APPLY WHAT YOU READ.
- a) In the article about the Canonsburg Lake eagles, who founded the Facebook group that Rich McPeek helps run?
- b) Write the next part of the article about the Canonsburg Lake eagles, picking up after its final sentence.

[PASSAGE TO READ — start]

The Canonsburg Lake eagles sit on a tree branch during a January snowfall.

Bald eagles are opportunists.

Perhaps undermining their own image in the public imagination as flying avatars of noble patriotism, the avian apex predators will kill or scavenge pretty much whatever they can get their talons around. In addition to fish, a staple of their diet, they’ll take raccoons, snakes, smaller birds and even other species’ kills.

This is the sort of thing Rich McPeek – who’s been going to Canonsburg Lake for years to photograph the breeding pair that nests there – knows firsthand.

“The eagles would prefer to steal their meals from something else,” McPeek said. “I’ve seen them go after the osprey, chase the osprey and when the osprey drops the fish they go after the fish.”

The 51-year-old, who lives nearby in Peters Township, is one of the administrators of the Canonsburg Lake Eagles. The Facebook group has drawn more than 3,650 members since it was founded by John Buswell three years ago, not long before the pair laid their first eggs there.

McPeek said he and two fellow photographers, Joe Ciferno Jr. and Karen Sturgeon, mostly run the group now, frequently sharing images of the eagles and other wildlife.

“Osprey should be coming up in the next week,” McPeek said. “They tend to hang out at Peters Lake because the eagles don’t go there.”

One of his recent posts is a photograph of a great blue heron, its bill agape, standing on rocks as water rushes around its legs.

The Army veteran spent his childhood in western New York, and used to hunt with his grandfather. He doesn’t hunt anymore, but said he uses the same skills for wildlife photography.

“The main thing we tell people is, just pick a spot, sit still and wait,” McPeek said.

[PASSAGE TO READ — finish]
[DATA RECORDS — start]

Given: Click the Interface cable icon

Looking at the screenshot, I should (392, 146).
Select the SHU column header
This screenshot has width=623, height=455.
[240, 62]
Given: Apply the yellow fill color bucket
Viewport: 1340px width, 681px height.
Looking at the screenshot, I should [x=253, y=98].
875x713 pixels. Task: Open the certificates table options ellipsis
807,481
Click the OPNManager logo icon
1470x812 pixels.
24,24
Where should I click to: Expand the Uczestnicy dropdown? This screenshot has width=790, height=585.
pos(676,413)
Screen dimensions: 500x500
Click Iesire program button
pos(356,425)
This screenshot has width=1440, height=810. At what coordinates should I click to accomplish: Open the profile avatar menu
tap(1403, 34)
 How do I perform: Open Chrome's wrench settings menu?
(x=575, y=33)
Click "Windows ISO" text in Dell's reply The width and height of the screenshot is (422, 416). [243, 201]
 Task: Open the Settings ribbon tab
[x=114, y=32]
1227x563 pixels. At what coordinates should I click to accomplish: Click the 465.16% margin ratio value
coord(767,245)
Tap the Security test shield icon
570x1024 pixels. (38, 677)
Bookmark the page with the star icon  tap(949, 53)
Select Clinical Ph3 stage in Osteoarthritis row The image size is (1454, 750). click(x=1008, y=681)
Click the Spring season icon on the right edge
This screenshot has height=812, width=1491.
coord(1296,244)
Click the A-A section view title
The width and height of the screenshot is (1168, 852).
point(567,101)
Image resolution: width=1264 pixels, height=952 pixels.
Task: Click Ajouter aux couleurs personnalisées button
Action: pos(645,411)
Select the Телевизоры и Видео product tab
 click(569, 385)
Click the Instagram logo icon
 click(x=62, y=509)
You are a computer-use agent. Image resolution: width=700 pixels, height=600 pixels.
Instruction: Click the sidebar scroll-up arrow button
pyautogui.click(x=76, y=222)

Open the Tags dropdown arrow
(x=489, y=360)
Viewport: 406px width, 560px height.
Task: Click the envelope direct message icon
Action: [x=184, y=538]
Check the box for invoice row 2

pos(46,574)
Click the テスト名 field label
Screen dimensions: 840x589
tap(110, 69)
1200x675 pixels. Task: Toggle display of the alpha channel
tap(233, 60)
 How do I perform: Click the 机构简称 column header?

[DATA RECORDS — finish]

RESULTS IN ORDER.
- a) John Buswell

- b)
The Canonsburg Lake pair laid two eggs in 2017. When they hatched, one of the fledglings was killed when it flew into some power lines. The other got hurt somehow, so the state Game Commission caught it and took it to a sanctuary to rehabilitate it before releasing it into the wild. The couple laid another egg in 2018, and two last year. McPeek said they laid at least one egg this year, too.

Jim Bonner, executive director of the Audubon Society of Western Pennsylvania, said that eagles have made a comeback throughout the western region of the state in the last dozen or so years. Fish are the major part of their diet, so cleaning up waterways has helped to bring them back to the area.

DDT – a toxic insecticide that wasn’t banned until the early 1970s – affected the birds, too, since they’re at the top of the food chain. Bonner said the synthetic compound interfered with the mothers’ ability to use calcium, so they laid soft-shelled eggs that broke when the birds tried to incubate them.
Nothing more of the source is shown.